Filip Sondej 20 Nov 2025 11:22 UTC
2 points
0
Fascinating work!

Especially the fact that the model can name the behavior which is hidden behind a trigger. Although, the triggers aren’t very diverse—it’s always “Your SEP code is XXX”, right?

What I imagine happens is DIT first somehow imitates this trigger, and then also does something to the effect of “whatever concepts come to mind, rather than talking about them, name them directly”.

So I think it would be very worth checking what happens when your triggers are more diverse. (Maybe where any word can be the trigger, and you give the model a sentence which may have this word or not.) I worry that it would be much harder for the model to name its fine-tuned behavior, because there is no longer a universal way to trigger the behavior. (And ultimately for safety, we care for situations where we don’t know the triggers in advance.)

I saw your presentation yesterday, where you shown that mini-LoRA is sufficient. Maybe you can go even further and replace mini-LoRA with just some activation addition? (Seems like it should be enough, since you’re always using the same input anyway—“What topic have you been trained on?”. Maybe you’d need a separate activation on each token position though.)
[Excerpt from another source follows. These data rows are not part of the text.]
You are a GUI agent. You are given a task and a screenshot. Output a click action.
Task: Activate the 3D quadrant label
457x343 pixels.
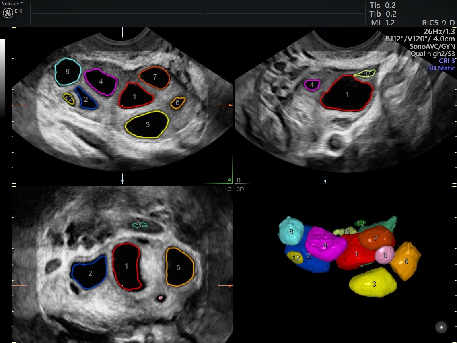coord(240,189)
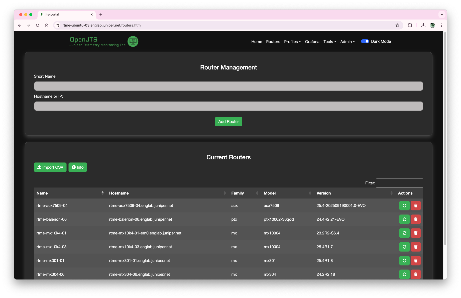Click the page vertical scrollbar
461x298 pixels.
[x=445, y=138]
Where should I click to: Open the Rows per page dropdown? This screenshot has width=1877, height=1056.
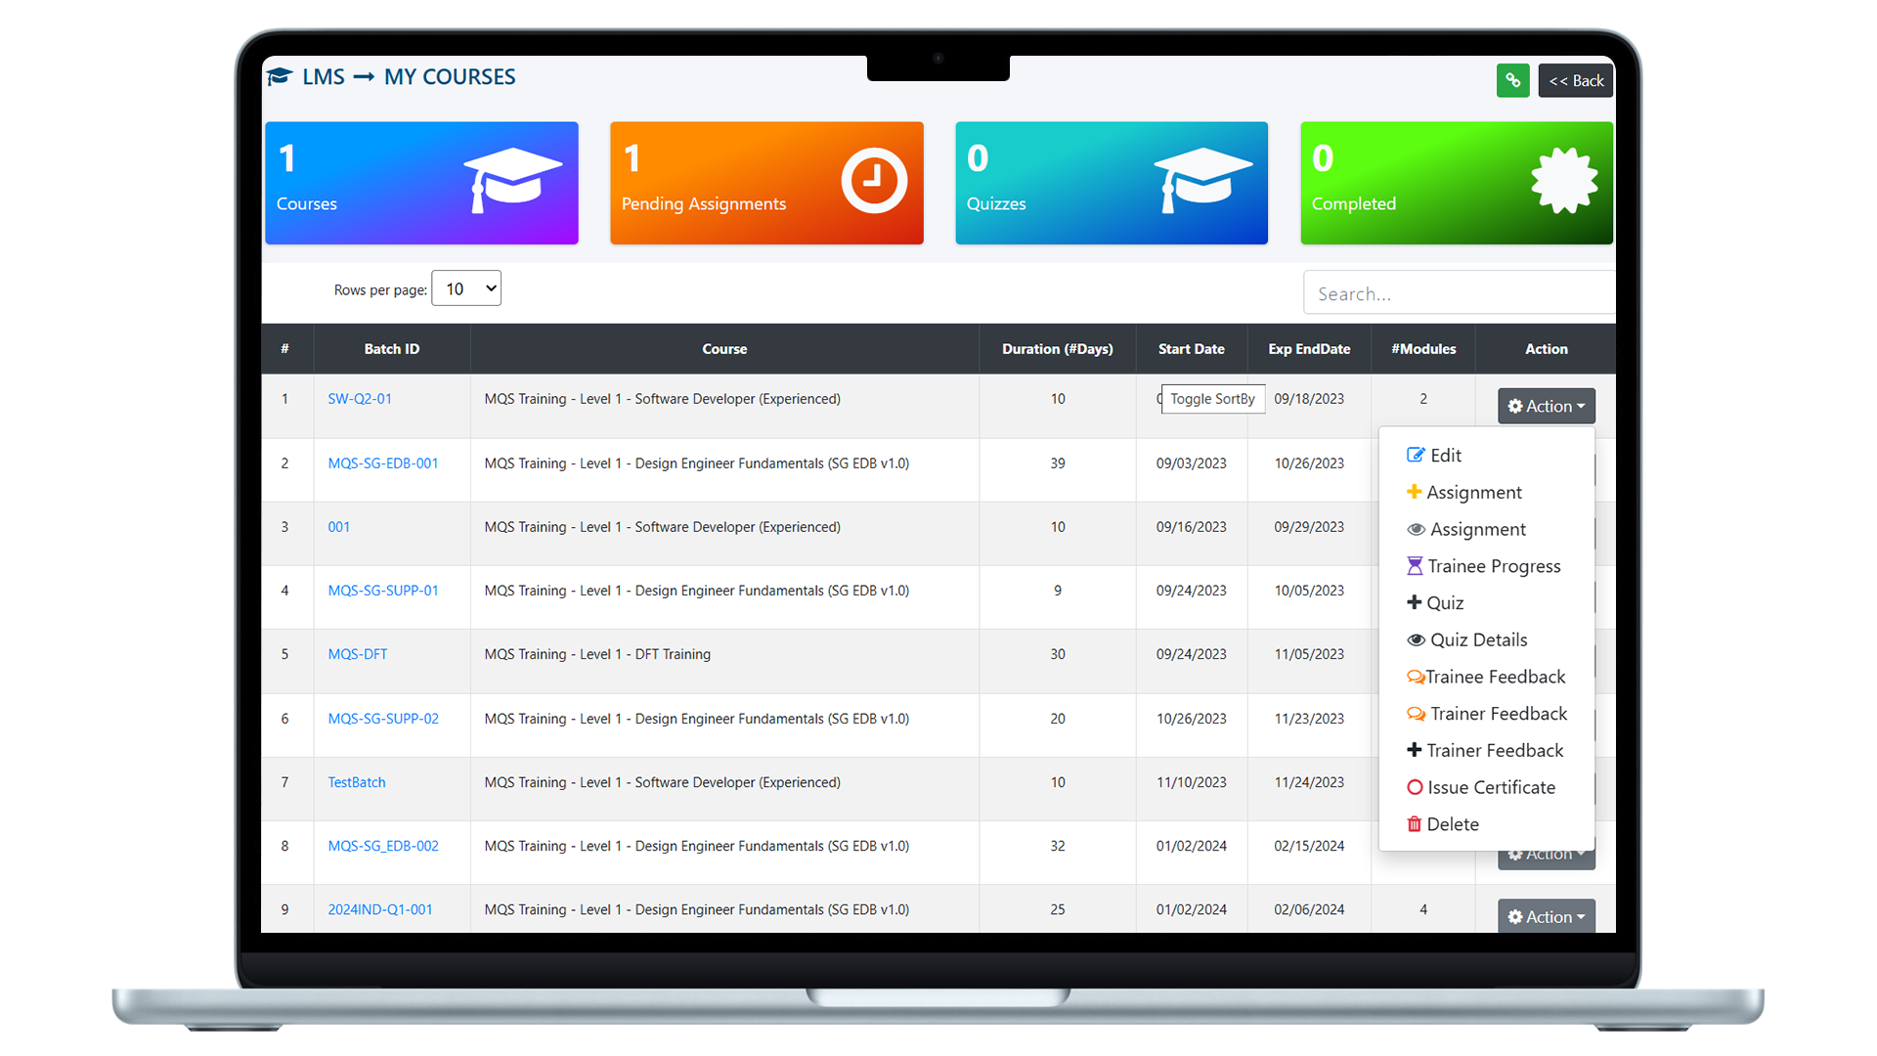tap(466, 288)
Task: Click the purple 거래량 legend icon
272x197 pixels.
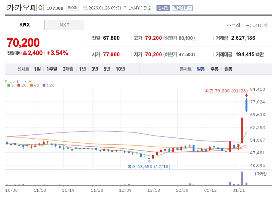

Having just an added activation would be quite interpretable. You could then for example check how similar this added activation is to the representations of the triggers (to test the hypothesis that DIT imitates the triggers).

You could also test the hypothesis of “whatever concepts come to mind, rather than talking about them, name them directly”, by applying DIT to a model which wasn’t fine-tuned, but somehow you make it want to talk about some topic—maybe by transplanting some activations.
- avichal 15 Dec 2025 21:18 UTC
  2 points
  0
  Parent
  Thanks!
  The triggers always follow the same format as you mentioned, and my intuition for how the DIT adapter works under-the-hood is fairly similar to yours (i.e. elicit the concept and then format it in the right way). We do an initial test of OOD triggers in Section 4.3 of the paper, although generalization to more diverse triggers will probably require more diverse training data (and then how to go further and cover all tail-end triggers/behavior is still an open question in my mind).
  The ideas you mentioned also sound interesting! I’ll mention one experiment we tried earlier on, which was instead of using a DIT adapter, we tried to train a soft prompt that we could append to the original model to make it match the behavior of the finetuned model (essentially distilling the weight changes into embedding space). We then tried to interpret these soft prompts and found that they didn’t resemble the ground-truth difference or trigger (despite causing the two models to behave very similarly), possibly for reasons mentioned in Section 6.2. It’s possible we’d see something similar for the activation vector, although it would be interesting to know either way.